HUMAN RIGHTS DAY 2020 STATEMENT, APCOM

By December 9, 2020 Newsroom, Regional

Contributor:
The Honourable Michael Kirby (Australia)
APCOM LGBTIQ Human Rights AMBASSADOR


I send greetings and best wishes to APCOM and an expression of thanks for all that APCOM does for universal human rights.

Each year Human Rights Day is celebrated on the anniversary of the adoption, by the General Assembly of the United Nations in 1948, of the Universal Declaration of Human Rights (UDHR).

I was a young boy in August 1945 when the Second World War concluded following the explosion of the two atomic bombs over Hiroshima and Nagasaki.  This led to the termination of the war and the adoption of the Charter of the United Nations.  The Charter envisaged that universal human rights would be a foundation of the United Nations.  The drafting the UDHR took place in a committee chaired by a great champion of human rights, Eleanor Roosevelt.  It was adopted by the General Assembly without any dissenting votes.  It is the most translated document in the world, having been rendered into every known language.  It provides the principles that bind us all together as human beings on this blue planet. 

A number of applications of the UDHR were not fully realised back in 1948.  These included:

  • The application to terminate the stockpiles of nuclear weapons, recently affirmed by the Nuclear Weapons Ban Treaty which will come into operation in January 2021. 
  • The urgent challenge to protect our global environment and reverse climate change; and 
  • Upholding the universal rights of LGBTI+ people everywhere.  APCOM is an outstanding champion for this new dimension of human rights.  I am proud to be an Ambassador of APCOM which on 27 November 2020 again celebrated its Heroes of the Asia Pacific region. 

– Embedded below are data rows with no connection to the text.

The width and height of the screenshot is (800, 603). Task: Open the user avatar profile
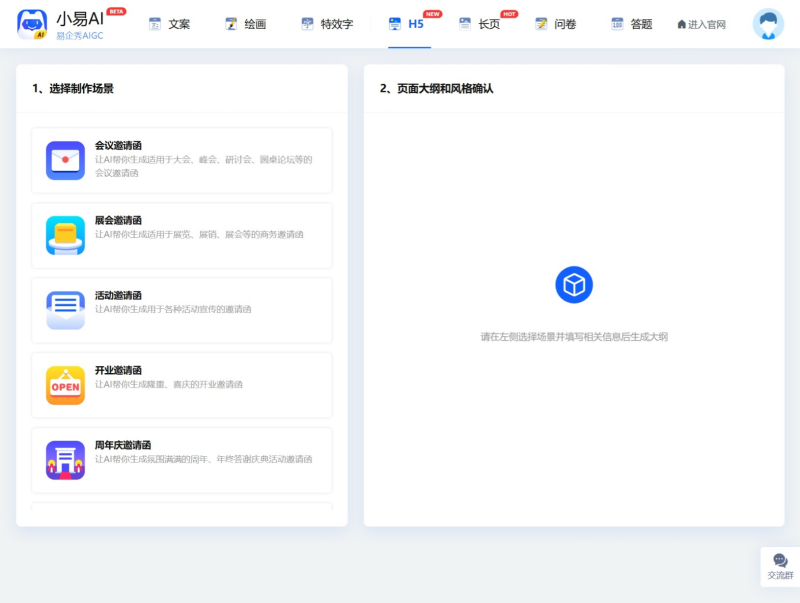[x=768, y=24]
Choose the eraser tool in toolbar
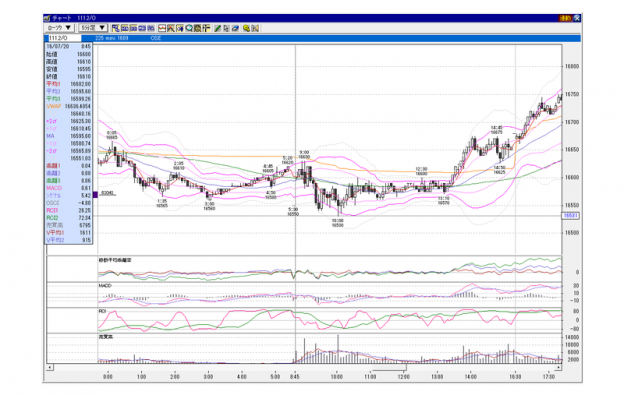Viewport: 624px width, 395px height. pyautogui.click(x=235, y=28)
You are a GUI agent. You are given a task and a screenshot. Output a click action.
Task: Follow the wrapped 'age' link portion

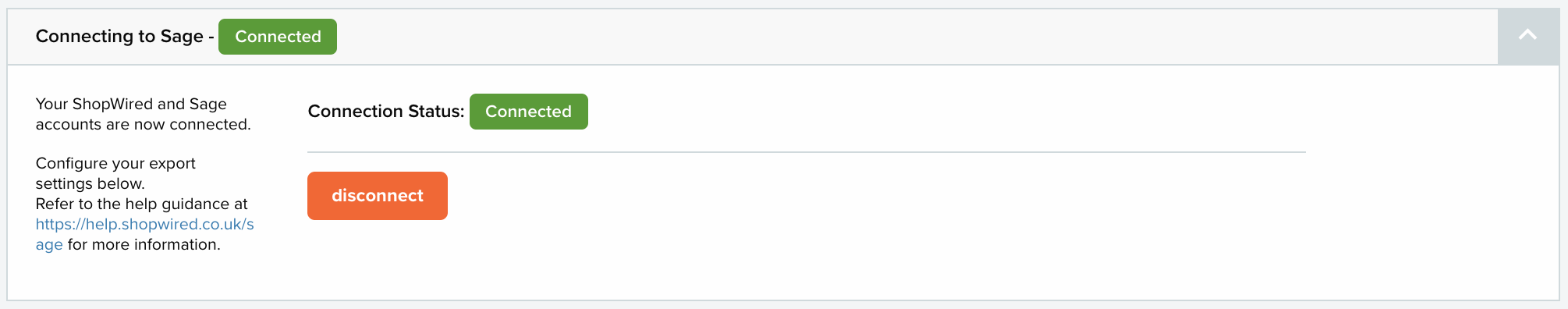49,245
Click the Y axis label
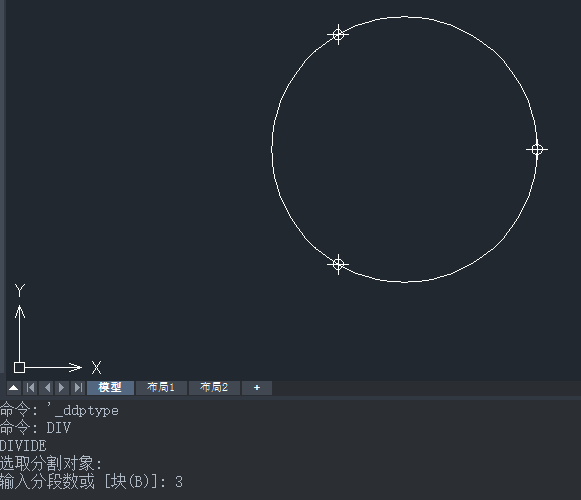This screenshot has width=581, height=500. 20,291
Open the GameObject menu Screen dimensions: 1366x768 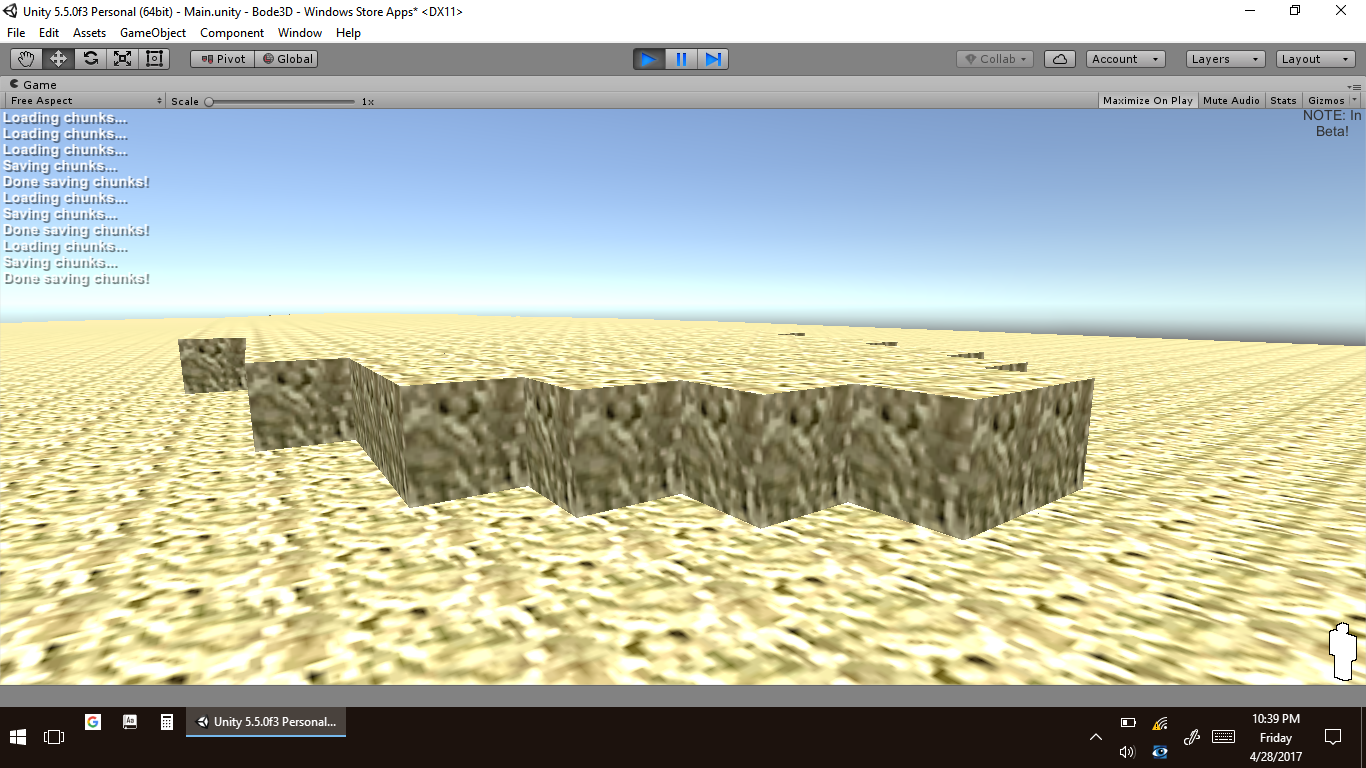point(152,33)
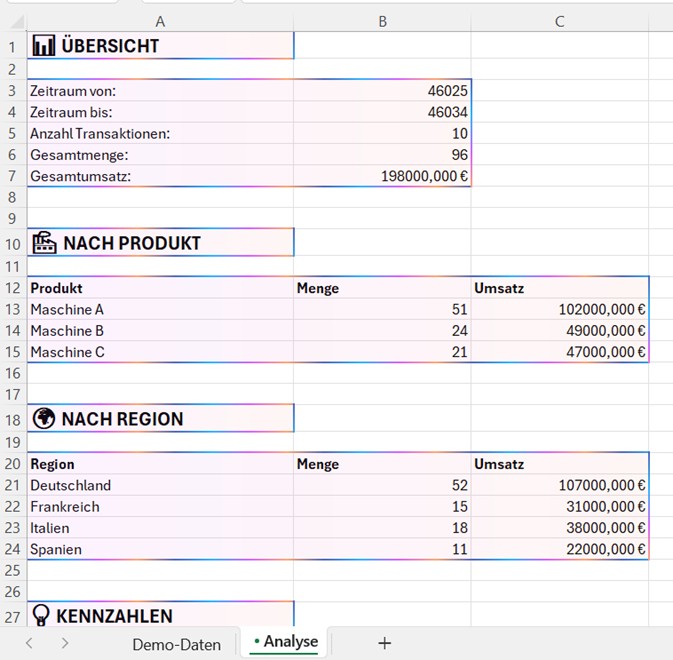
Task: Select the Spanien Menge cell showing 11
Action: (x=382, y=549)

The year 2020 has been dominated by global concern over the COVID-19 pandemic.  This also is a challenge to human rights.  Fortunately, the world has learned from tackling the earlier HIV pandemic, how we should act, in cooperation with one another, to overcome COVID-19.  The new pandemic falls heavily on LGBTI+ people who are vulnerable.  Moreover, it deflects financial support from the HIV pandemic that is so crucial for us.  It emphasises the vital necessity of the UN Sustainable Development Goals, especially Goal 3 that envisages universal healthcare for all by 2030.

On the 75th anniversary of the UN Charter of 1945, we should recommit ourselves to universal human rights.  These include tackling COVID-19.  But also upholding universal rights of those who are vulnerable because of their sexual orientation and gender identity (SOGI).

For the work of the United Nations and APCOM I express gratitude and praise.